Sociologist Gyula Kozák (1941–) was the founder and, until 1999, the head of the Oral History Archives. In 1981, together with András Hegedűs B. (1930–2001), he began to do oral history interviews with participants in and witnesses to the 1956 Revolution, which was considered the number one taboo in public discourse in Hungary at the time.
Kozák was born to a well-off bourgeois family in Budapest, though World War II and his parents’ early divorce shook the family. He witnessed 1956 as an adolescent, and the revolution had a deep impact on his mentality and his emotions. As a fifteen-year-old boy, he wandered around the city watching the events of the revolution: the demonstrations and street fights. In late November 1956, he left home and, together with the great flood of Hungarian refugees, managed to get to Vienna, but a month later, he returned to Budapest. In 1958, together with some friends, he found some hidden guns, and he resolved to start the fight against the regime again, but he and his friends were caught before could take action. He was arrested by the police and was held in custody for a month, but was then released. He had some trouble in school when he returned, and he was almost prohibited from being allowed to pass his matriculation exam.
He then went on to study at the Technical University Budapest, but he was far more interested in the social sciences than he was in engineering, sociology. However, higher education in sociology had been prohibited in 1949 by the communist system, and it was only reestablished in the early 1970s. Thus, instead of being able to acquire proper theoretical training, he was only able to participate in some sociological fieldwork. He took part as an assistant in surveys conducted by the National Cultural Institute and then by the Higher Educational Research Institute. In 1969, he managed to get a job for two years at the Social Science Research Institute, the strategic “think tank” of the Communist Party’s Central Committee. Here he joined the preparatory works for new nationwide surveys which examined the circumstances in which industrial workers, Roma, and the poor lived. The surveys were done under the guidance of István Kemény, a pioneering researcher of Hungarian empirical sociology. Kemény exerted a strong influence on Kozák’s way of thinking and, indeed, the approaches and mentalities of many young scholars, as he forced them to confront social realities and the simple fact that there were major social problems in communist Hungary, including a lack of equal opportunity and sufferings under the socialist system of the time. This critical attitude was strengthened when, in the mid-1970s, Kozák began to contribute, as expert and script writer, to a good dozen documentary film projects being done by the Béla Balázs Studio (BBS) and Hungarian Televison (MTV).
At the same time, he took an active part in some underground art movements and alternative cultural initiations, working for a while e.g. as a light master for the University Theater of Budapest.

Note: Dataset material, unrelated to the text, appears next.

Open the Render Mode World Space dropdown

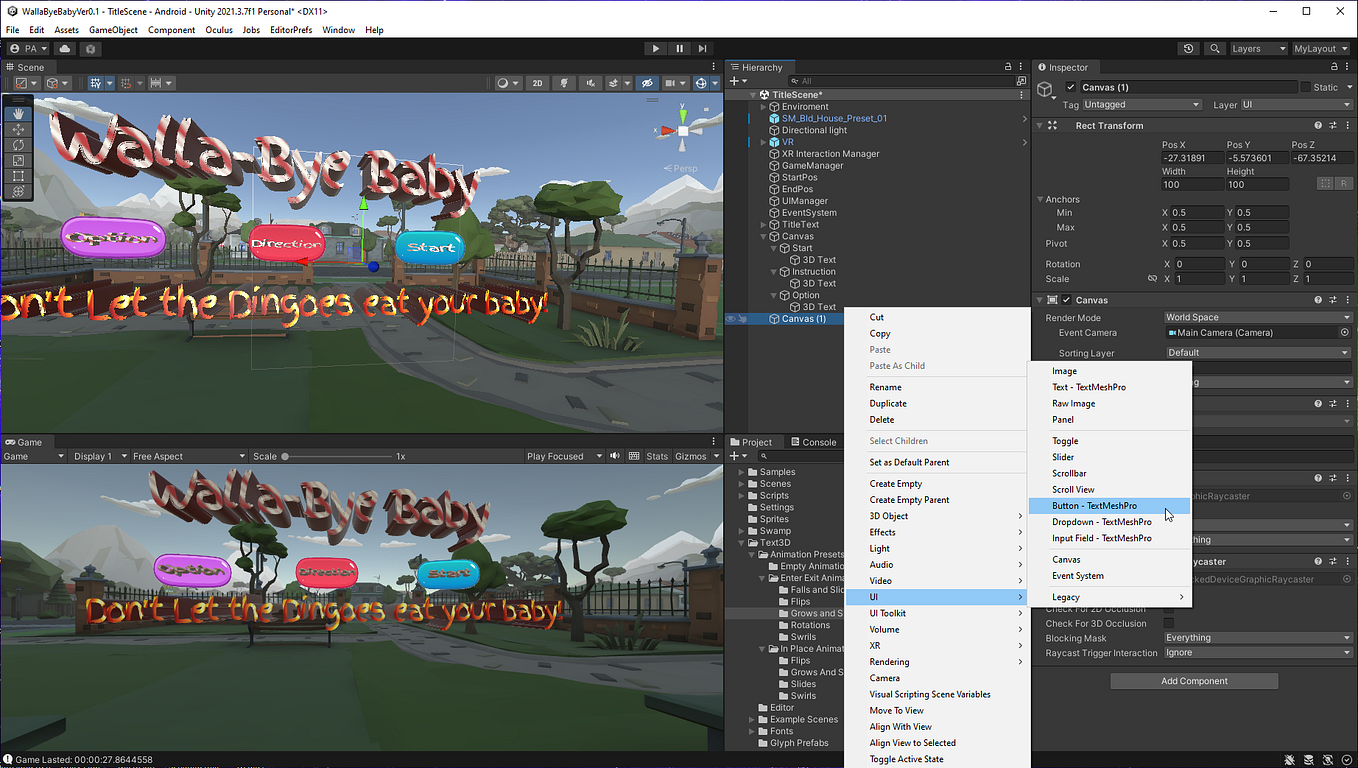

He had also several good contacts among dissident writers and intellectuals.
The activities in which he engaged brought him increasingly into conflict with the communist regime. In 1972, Kozák took part in the preparations for a conference on workers’ social problems. The conference itself was banned, and the book of relevant studies was confiscated by the police. In 1979, he also signed a declaration of solidarity with the members of the Czechoslovak Charta 77 movement who had been imprisoned, and he lost his job as a consequence of this. He was repeatedly harassed, threatened, and blackmailed by the secret police, which tried to force him to become an informant, but he resisted the pressure they put on him.
In 1981, Gyula Kozák began to work together closely with András Hegedűs B. They were both commissioned by the Economic Research Institute of the Hungarian Academy of Science to do oral history interviews with Hungarian business managers. At the same time, they began to do research on their own concerning 1956. They collected data and produced a historical chronology of the events, and they also organized “Round-table talks on 1956.” and a series of group and individual interviews with one-time participants in the Hungarian revolution. This collective work led in 1985 to the creation of the Oral History Archive and in 1989 to the creation of the 1956 Research Institute. Kozák was a leading founder of both. He is also the author of a number of books and editor of several other books and studies published by the Institute.
In 1979, Kozák began taking part in the Hungarian democratic opposition. He was one of the founding activists of SZETA, or the Fund for the Support of the Poor. He contributed to the publication of samizdat books and papers, and he wrote articles for
Beszélő (“Speaker”) and
Hírmondó (“Messenger”), and he took part in protests (e.g. in 1985 against the one-party system of the Hungarian general elections). In 1988, he was one of the founders of the Committee for Historical Justice (TIB), which fought for the public reburial of the executed revolutionary prime Imre Nagy and his fellow martyrs, which was to include legal and political rehabilitation of all the victims of the reprisals.